Metabolic-associated steatotic liver disease (MASLD, formerly NAFLD) affects roughly a quarter of the global adult population and currently has very few effective pharmacological treatments. This Phase 2 trial by Sanyal, Kaplan, Frias, and colleagues, published in the New England Journal of Medicine, evaluated whether retatrutide's unique triple-agonist mechanism could address this unmet medical need.

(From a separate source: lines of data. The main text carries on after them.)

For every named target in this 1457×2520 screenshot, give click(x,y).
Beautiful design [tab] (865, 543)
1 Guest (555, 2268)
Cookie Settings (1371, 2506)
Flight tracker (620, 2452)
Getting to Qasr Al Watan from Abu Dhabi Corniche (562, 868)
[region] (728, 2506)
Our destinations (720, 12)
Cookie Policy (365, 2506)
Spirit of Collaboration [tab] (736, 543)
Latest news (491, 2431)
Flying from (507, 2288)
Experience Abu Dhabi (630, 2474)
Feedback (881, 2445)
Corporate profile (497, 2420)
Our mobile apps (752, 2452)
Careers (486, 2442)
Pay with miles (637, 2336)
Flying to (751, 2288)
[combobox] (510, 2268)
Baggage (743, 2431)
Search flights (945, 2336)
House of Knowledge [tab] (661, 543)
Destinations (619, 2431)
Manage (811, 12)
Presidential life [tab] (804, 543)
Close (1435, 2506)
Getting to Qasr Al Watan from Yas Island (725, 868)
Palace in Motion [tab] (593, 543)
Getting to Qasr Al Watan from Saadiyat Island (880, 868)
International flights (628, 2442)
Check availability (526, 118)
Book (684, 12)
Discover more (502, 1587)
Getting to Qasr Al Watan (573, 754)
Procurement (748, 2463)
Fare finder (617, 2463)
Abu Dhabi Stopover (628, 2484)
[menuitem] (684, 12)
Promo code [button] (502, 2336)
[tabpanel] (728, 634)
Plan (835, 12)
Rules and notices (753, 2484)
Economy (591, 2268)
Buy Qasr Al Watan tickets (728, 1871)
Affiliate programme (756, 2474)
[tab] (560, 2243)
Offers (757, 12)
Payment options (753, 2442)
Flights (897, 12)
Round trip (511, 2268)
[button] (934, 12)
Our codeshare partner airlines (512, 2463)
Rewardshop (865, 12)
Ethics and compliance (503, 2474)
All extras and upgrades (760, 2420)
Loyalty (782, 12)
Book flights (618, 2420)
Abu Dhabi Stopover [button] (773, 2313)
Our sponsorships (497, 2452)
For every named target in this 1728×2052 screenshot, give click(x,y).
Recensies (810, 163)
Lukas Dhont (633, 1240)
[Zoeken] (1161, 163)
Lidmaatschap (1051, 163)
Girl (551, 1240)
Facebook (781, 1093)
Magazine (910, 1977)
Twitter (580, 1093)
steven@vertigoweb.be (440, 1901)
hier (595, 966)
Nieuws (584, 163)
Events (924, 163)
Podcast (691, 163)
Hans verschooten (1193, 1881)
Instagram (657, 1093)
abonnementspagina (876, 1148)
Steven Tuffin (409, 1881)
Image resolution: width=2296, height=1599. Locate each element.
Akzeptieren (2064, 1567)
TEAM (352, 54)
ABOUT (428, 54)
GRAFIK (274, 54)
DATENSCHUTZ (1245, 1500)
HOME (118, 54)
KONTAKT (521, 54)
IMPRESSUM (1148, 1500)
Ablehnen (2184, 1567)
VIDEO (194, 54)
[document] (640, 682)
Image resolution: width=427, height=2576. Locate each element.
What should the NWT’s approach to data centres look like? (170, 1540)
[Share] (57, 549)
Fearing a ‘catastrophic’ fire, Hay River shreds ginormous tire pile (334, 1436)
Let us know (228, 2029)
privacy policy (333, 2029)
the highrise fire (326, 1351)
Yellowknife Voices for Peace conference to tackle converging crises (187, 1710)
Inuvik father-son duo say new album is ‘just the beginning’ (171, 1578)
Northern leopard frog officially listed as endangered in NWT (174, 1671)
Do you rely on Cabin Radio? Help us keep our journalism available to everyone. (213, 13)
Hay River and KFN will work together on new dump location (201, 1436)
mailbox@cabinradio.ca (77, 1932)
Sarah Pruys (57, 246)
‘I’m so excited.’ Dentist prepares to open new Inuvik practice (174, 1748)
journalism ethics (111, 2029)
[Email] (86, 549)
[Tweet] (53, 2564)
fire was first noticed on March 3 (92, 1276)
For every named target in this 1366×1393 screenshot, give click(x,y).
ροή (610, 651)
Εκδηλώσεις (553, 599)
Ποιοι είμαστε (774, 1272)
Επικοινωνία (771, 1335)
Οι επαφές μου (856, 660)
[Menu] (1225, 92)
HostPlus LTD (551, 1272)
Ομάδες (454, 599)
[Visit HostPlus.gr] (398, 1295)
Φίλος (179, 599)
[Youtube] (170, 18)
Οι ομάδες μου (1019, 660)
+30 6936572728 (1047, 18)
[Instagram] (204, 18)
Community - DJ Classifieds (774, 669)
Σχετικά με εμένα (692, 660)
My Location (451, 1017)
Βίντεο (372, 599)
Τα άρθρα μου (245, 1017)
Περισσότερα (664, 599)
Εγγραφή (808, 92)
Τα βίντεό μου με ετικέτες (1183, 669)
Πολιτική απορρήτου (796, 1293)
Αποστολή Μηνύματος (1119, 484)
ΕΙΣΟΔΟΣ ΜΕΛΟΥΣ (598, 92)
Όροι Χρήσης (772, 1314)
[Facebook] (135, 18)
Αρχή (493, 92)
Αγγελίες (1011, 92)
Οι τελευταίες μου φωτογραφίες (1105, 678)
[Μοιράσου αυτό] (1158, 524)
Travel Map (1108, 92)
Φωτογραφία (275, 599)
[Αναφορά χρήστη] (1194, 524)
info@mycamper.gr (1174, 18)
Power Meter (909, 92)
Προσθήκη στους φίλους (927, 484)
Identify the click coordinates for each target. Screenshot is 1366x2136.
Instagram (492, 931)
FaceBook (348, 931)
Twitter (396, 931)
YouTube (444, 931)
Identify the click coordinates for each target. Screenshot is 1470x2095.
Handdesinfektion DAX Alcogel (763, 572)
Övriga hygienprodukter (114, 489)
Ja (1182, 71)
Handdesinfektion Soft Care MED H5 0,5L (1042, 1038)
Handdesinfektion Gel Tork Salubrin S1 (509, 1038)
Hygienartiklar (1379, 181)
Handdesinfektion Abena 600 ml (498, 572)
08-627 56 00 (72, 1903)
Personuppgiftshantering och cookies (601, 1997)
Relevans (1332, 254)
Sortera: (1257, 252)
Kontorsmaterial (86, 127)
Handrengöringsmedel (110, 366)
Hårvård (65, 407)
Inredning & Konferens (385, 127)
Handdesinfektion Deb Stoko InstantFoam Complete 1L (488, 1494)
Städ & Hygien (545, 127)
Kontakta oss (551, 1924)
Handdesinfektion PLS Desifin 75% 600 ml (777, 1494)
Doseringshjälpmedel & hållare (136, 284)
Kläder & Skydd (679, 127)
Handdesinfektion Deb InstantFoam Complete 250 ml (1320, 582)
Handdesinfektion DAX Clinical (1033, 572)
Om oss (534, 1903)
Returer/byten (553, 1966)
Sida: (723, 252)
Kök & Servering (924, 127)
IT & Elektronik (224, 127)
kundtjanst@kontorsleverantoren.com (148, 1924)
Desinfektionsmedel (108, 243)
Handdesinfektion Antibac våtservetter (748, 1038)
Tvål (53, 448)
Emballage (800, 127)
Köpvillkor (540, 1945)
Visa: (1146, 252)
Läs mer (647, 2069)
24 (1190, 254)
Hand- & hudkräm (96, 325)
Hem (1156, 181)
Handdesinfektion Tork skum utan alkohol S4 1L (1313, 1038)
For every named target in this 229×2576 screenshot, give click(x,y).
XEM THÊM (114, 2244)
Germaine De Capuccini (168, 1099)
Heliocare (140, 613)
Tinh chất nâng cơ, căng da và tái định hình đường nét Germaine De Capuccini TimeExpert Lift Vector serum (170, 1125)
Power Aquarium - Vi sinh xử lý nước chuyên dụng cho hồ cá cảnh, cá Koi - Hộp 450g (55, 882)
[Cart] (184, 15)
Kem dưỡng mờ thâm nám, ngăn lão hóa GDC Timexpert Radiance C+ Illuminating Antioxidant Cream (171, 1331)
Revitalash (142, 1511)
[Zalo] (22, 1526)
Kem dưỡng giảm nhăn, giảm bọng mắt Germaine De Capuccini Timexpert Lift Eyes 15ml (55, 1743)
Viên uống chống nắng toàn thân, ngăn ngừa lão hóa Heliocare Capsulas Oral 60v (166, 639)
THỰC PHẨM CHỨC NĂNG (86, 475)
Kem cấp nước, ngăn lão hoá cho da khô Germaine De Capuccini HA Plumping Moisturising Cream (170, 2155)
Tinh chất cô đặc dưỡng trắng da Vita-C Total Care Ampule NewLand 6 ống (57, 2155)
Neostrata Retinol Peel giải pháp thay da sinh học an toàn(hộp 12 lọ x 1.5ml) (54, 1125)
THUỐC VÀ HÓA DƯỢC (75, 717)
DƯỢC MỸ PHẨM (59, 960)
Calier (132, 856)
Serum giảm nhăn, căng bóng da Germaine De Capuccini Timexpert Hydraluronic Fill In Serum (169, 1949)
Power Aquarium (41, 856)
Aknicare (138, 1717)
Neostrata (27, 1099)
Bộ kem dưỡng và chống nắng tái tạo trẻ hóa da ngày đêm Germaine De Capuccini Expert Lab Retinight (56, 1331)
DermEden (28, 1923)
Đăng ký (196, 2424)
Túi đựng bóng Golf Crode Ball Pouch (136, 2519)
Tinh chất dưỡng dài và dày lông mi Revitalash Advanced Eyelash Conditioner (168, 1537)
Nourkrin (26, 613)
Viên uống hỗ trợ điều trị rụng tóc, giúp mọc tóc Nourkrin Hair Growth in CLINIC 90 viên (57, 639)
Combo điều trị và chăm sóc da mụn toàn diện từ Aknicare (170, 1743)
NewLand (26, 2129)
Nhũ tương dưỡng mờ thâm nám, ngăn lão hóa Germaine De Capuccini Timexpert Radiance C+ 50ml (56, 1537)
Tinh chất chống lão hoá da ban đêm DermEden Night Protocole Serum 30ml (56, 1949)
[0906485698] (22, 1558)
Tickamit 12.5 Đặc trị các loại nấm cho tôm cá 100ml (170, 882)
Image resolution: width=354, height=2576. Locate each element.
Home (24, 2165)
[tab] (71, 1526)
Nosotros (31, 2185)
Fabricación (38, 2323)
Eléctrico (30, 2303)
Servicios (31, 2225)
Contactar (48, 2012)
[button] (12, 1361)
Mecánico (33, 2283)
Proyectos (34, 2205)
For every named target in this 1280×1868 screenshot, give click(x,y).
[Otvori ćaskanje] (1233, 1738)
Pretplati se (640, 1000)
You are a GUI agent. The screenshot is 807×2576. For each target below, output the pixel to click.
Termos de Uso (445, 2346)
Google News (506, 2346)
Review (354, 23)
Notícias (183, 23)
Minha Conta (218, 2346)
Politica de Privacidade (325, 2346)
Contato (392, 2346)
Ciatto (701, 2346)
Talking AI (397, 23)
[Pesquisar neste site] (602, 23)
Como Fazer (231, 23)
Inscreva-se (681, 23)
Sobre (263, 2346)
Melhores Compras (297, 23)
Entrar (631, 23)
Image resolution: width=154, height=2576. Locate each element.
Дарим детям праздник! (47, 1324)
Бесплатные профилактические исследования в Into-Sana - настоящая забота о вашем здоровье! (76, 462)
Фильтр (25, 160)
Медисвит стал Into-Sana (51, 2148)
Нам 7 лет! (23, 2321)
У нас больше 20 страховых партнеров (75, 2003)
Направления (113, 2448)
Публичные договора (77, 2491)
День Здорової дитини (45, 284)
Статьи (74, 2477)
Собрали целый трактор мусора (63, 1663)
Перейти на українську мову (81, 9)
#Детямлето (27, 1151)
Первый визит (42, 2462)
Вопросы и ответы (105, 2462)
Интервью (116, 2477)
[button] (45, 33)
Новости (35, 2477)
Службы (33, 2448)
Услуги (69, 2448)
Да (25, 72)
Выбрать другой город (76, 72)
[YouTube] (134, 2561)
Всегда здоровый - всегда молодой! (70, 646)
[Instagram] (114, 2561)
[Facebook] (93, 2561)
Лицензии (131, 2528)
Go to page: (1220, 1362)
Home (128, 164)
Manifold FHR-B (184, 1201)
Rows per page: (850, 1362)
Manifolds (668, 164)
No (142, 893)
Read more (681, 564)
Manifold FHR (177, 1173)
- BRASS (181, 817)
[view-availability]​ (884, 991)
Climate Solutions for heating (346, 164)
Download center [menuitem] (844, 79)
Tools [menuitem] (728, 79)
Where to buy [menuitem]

The study was a substudy of the larger Phase 2 obesity trial, specifically analyzing participants who had MASLD at baseline (liver fat content of 10% or more on MRI-proton density fat fraction). Participants received various doses of retatrutide or placebo, with liver fat assessed by MRI at baseline and at 48 weeks.

The results were remarkable. At the highest dose, up to 90% of participants achieved normalization of liver fat content (defined as less than 5%) at 48 weeks. This resolution rate dramatically exceeds results seen with other investigational and approved therapies for MASLD. Liver fat reductions were dose-dependent and correlated with overall weight loss, though the magnitude of liver fat improvement appeared disproportionately large relative to weight change alone.

The glucagon receptor agonism in retatrutide is believed to be a key driver of these hepatic benefits, as glucagon signaling directly promotes hepatic lipid oxidation and reduces de novo lipogenesis in the liver. Combined with GLP-1-mediated appetite suppression and GIP-mediated metabolic improvements, this triple mechanism appears uniquely suited to addressing the liver fat accumulation that underlies MASLD. If confirmed in Phase 3 trials, retatrutide could become the first highly effective treatment for a disease that threatens to become the leading cause of liver transplantation.